During the Lahore riots some of the inflamed young Moslems asked the League progressives for guidance. "We tried to slow them down," a leftist Moslem leader said, "but we couldn't oppose them openly. The Communists attacked us for this, saying we could not be considered progressive if we did not openly fight Moslem communalism, but we know that would have meant isolating ourselves from our people."

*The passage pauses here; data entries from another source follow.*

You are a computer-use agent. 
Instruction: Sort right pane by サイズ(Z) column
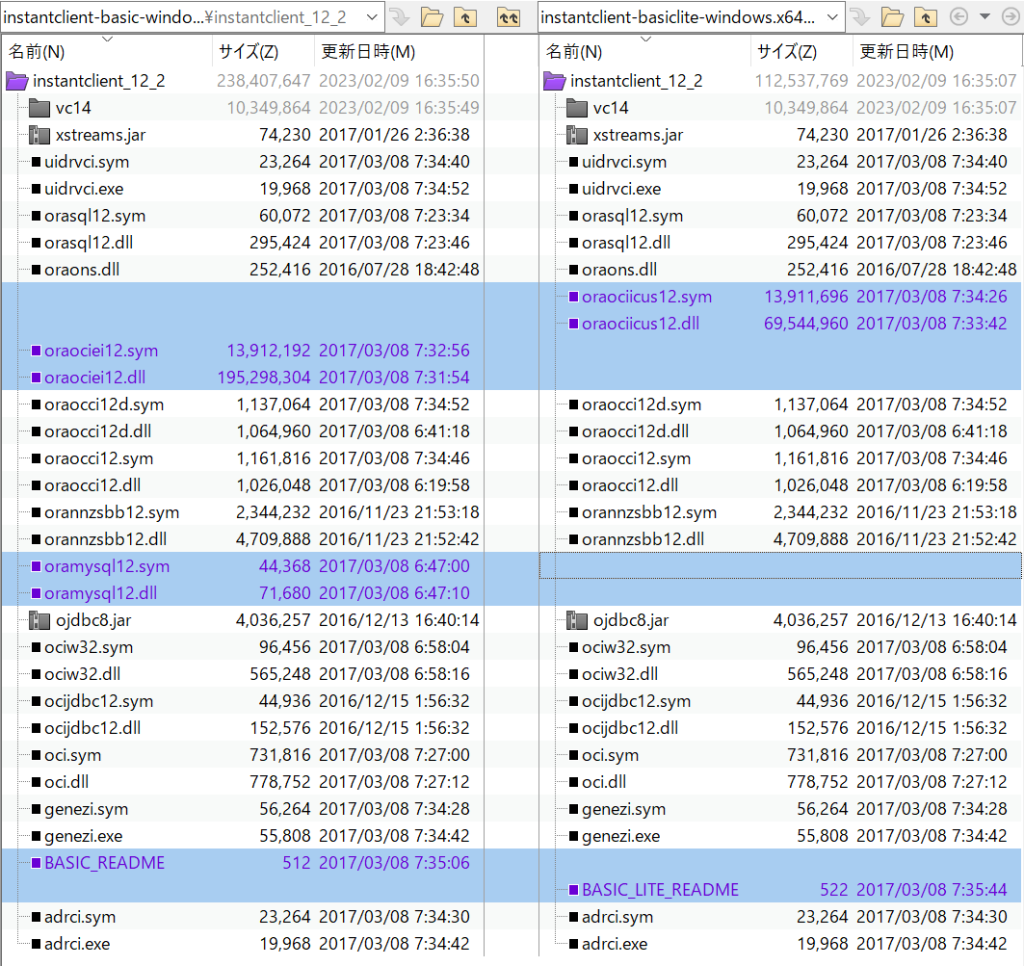[x=786, y=52]
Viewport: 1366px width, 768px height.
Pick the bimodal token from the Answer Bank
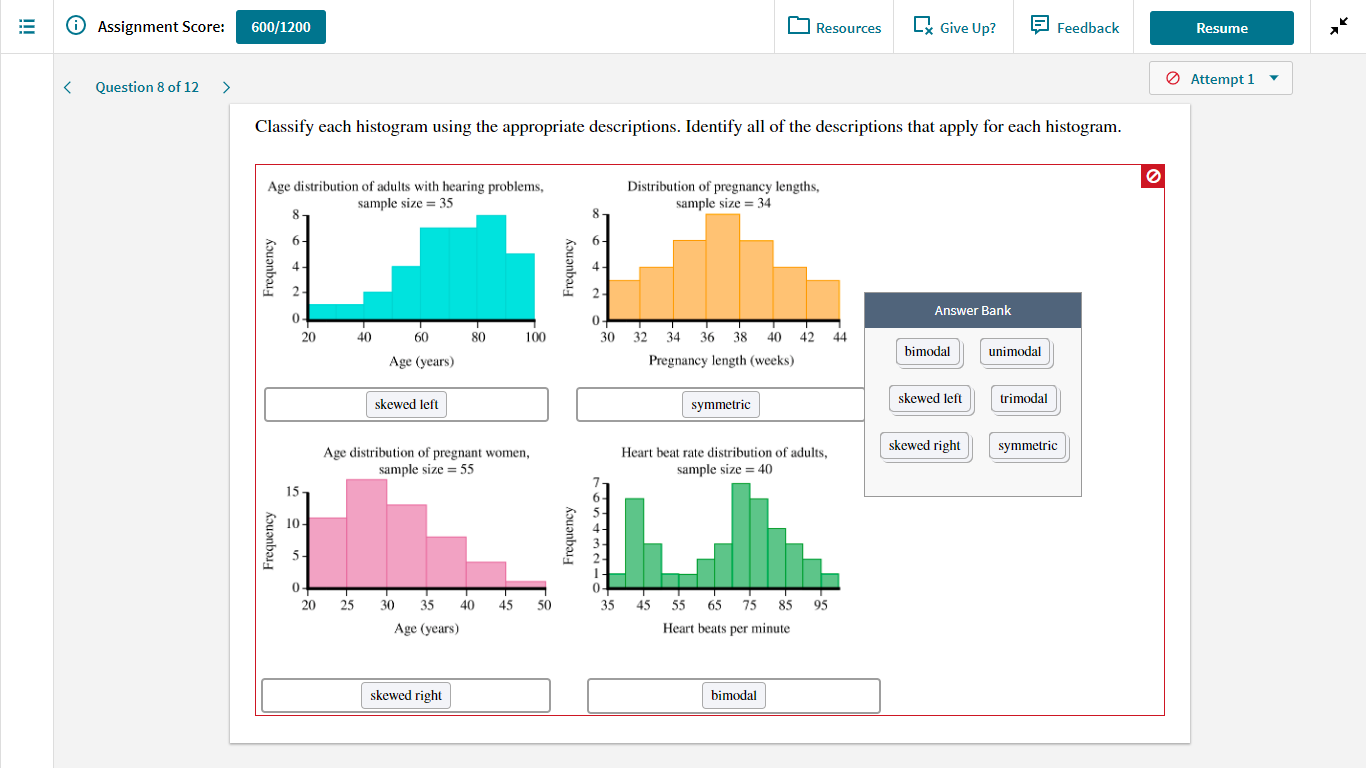928,352
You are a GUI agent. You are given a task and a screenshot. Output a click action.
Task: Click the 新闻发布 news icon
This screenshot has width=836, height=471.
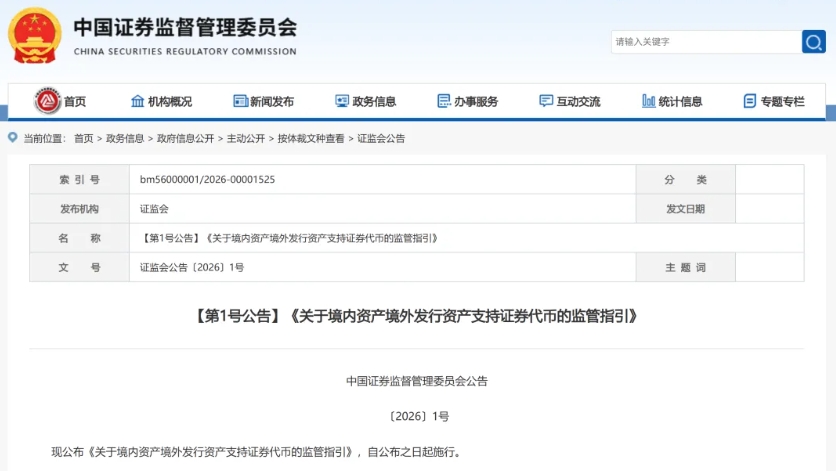tap(240, 101)
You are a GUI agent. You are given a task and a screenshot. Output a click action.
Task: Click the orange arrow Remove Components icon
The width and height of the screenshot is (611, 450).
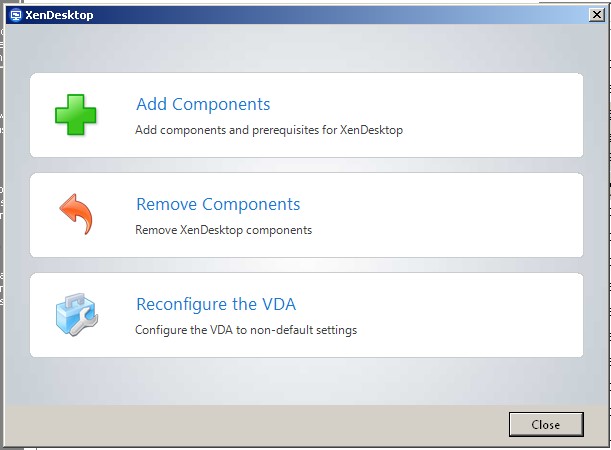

A major conflict is now looming over the question of how closely Pakistan should be tied to Britain. Nationalist-minded Pakistanis, among whom are most of the young people and the new League rank and file, are dismayed by the number of Britons in the administration. Three of the five provincial governors, five of the nine departmental secretaries, and all the high officers of the armed forces are British. Informed nationalists think it necessary to keep certain Britons for their technical skills but do not want this to be carried too far. Army officers do not object to serving under British generals temporarily, but are concerned that the army should continue to be equipped solely with British materiel and indignant that promotions have been left in British hands. Some nationalists charge that when Premier Liaqat Ali Khan was in London a year ago he committed Pakistan to remaining within the British economic sphere.

In the Punjab even the League right-wingers are anti-British, because the British governor there kept the League out of office for over a year and because the boundary award is considered unfair. In consequence a substantial number of Britons have been dismissed, but many of these have turned up with the central government at Karachi. The railway specialist, A. G. Hall, for example, was put out by the Punjab government but is now director general of railways for all Pakistan. To protests about the great number of Britons in the Pakistan service, the Premier is reported to have replied: "Before the transfer of power Lord Mountbatten had both the League and the Congress members of the interim government promise to keep on all British officials who wanted to stay and against whom we could not make a specific case." It is interesting to note that of those who have stayed, the great majority have chosen to serve in Pakistan. While this may be due in part to the fact that opportunities are greater in the less-advanced state, there is certainly a feeling among the British that although India will probably declare its independence, Pakistan may be kept within the empire. The likelihood is enhanced by the character of the League leaders, almost none of whom are known for militant nationalism.

Since Pakistan's establishment, League officers have been cautious about declaring where they stand with respect to the conflict between Russia and the West. Pakistan is nearer to the Soviet border than to either Britain or the United States, and substantial segments of public opinion show an interest in the U. S. S. R. Even orthodox Moslems are watching developments in the Soviet Moslem areas, such as Bokhara, which are close to Pakistan culturally as well as geographically. Not all the League progressives are pro-Communist, but many seem to feel that some sort of socialism, usually referred to as "Islamic socialism," is necessary to make Pakistan a strong modern state. There would certainly be overwhelming opposition to allowing Britain and the United States to use Pakistan's military strength or strategic position to further their own designs.

The future of the Moslem League is already a subject of dispute. Old League officers, fearing that the impoverished Moslems will follow the progressives if the government does not soon grant their demands, are tending to abandon the organization which brought them to power and to rely increasingly on the bureaucracy which they inherited from the British and on their new powers of bribery through job distribution. Moslem religious leaders are attacking young, modern-minded progressives as "anti-Islamic," and telling the women to forget about politics and go back into purdah. But it is not easy to turn back the clock. "We have learned that even women have power, and they can't make us forget it," said a Lahore housewife to me.